Cara looked at the face with a woman’s eye. Desperately tired, but pretty; pretty but coarse, harsh, lips too heavy. Nice high cheekbones. Her dress was rough knotted wool, grainy and oatmeal coloured. She had not tried to dye it with berries as the other women had, a patchy purple. The girl was drifting off to sleep on her feet, as Cara watched.

“Were you born here?” Cara asked, suddenly, to wake her up.

“I think we were somewhere else when I was younger. My Ata. My brothers.” The girl’s lips curled in loathing. She glanced down at Cara’s naked body without shame.

“What about your brothers?” Cara asked. The girl shrugged and scuffed her feet and went silent.

Cara understood somehow that she had been beaten at times and that at times, in a house full of men who could not buy wives, all together under one rough blanket, her brothers would have used her for sex. Cara found herself asking, “When I leave here, will you come with me?”

The girl gave a bitter shrug of a laugh. “You? With your feet burned through, and no clothes, and your legs like that?” The face softened a bit. “Duhdo duhdo genzu,” she murmured.

What Cara felt was at first indistinguishable from pity. It was an ache in her heart that suddenly seemed to extend to her loins. The pale flesh seemed suddenly beautiful. Cara wanted to stroke it, to feel how smooth it was. She smiled at her new predicament. This was, she realised, how a man felt. Cara glanced down at her own legs—brown and muscular and covered only with a trace of golden hair and a small loin cloth. She thought the legs were beautiful too.

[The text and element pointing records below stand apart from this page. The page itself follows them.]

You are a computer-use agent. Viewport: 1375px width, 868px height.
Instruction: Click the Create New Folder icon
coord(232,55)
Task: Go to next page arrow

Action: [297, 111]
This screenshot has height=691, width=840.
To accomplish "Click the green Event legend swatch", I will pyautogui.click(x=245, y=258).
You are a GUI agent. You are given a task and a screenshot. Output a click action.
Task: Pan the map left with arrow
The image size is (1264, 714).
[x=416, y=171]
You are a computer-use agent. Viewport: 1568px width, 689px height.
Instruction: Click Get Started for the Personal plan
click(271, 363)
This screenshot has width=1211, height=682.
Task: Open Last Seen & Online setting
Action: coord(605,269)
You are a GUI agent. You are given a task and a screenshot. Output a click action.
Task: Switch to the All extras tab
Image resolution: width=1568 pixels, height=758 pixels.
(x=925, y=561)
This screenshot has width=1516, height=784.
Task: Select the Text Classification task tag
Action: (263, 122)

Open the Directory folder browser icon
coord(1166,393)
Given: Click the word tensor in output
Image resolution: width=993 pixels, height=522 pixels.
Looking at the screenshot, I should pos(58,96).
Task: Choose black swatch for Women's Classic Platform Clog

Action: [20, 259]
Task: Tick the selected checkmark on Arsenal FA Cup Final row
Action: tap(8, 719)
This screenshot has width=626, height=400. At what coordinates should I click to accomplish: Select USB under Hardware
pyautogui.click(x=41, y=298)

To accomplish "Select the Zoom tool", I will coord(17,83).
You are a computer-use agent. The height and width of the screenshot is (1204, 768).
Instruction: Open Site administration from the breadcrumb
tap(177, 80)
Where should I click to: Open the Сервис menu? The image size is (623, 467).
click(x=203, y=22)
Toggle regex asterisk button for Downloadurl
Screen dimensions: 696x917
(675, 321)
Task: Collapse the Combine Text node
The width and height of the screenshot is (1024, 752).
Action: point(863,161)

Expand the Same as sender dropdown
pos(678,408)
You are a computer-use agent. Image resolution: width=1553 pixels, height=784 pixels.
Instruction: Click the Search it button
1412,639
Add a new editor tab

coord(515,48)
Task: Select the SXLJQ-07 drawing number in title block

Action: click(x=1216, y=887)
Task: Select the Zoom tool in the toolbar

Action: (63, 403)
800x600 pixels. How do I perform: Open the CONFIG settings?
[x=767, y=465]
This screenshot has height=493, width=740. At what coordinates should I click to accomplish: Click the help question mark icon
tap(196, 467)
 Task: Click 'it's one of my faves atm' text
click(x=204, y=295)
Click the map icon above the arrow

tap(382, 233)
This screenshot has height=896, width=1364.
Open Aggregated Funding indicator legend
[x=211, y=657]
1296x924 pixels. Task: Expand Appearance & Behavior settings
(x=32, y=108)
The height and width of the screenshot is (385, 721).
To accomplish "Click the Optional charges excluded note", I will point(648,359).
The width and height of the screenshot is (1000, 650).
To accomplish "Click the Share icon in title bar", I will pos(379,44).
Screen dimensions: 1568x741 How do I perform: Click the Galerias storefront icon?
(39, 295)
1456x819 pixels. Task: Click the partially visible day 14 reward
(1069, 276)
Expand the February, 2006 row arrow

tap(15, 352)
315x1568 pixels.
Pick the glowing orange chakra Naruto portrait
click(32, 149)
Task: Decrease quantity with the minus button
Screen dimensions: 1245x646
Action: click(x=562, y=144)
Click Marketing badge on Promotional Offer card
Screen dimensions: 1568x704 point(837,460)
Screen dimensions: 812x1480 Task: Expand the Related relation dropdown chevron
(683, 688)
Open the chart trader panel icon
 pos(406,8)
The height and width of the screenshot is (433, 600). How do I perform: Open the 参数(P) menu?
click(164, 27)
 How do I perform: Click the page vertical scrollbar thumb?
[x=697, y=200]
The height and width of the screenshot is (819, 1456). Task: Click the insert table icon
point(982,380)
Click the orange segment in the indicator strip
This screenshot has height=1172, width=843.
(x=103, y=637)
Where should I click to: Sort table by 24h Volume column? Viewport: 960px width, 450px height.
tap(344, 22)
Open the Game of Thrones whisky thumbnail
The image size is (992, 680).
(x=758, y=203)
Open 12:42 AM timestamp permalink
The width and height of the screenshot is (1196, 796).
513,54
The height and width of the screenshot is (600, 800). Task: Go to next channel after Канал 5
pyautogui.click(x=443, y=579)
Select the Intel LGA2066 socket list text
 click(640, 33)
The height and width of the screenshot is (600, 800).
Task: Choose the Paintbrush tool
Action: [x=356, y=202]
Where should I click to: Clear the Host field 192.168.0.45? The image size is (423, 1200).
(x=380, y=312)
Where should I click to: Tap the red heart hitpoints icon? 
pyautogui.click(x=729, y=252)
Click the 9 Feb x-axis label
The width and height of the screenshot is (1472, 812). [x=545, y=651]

“Sit down,” Cara said to the girl.

“On you?” the girl asked, her lip curling again.

“There’s nowhere else. You’re falling asleep,” Cara reasoned.

To Cara’s surprise, the bondgirl relented. She settled slowly, like an old woman, onto Cara’s lap, and nestled her head on Cara’s male chest. “Young beautiful sirs,” she murmured. “You all turn into spiders.” Then, in an even fainter voice. “It’s the work.”

The girl was still asleep when her father found her. He was a pig of a man, if pigs are ever thin and wiry and desperate, with a long grizzled beard. “Where’s my food, girl?” he demanded, his anger kept in check by the presence of the strange young sir who, even wounded, looked large and determined enough to throw him bodily out of the house.

“She fell asleep,” Cara warned, dislike in her voice.

“A man’s got to eat, Sir,” said the girl’s father, stepping forward, stepping back, nervous, resentful, broken.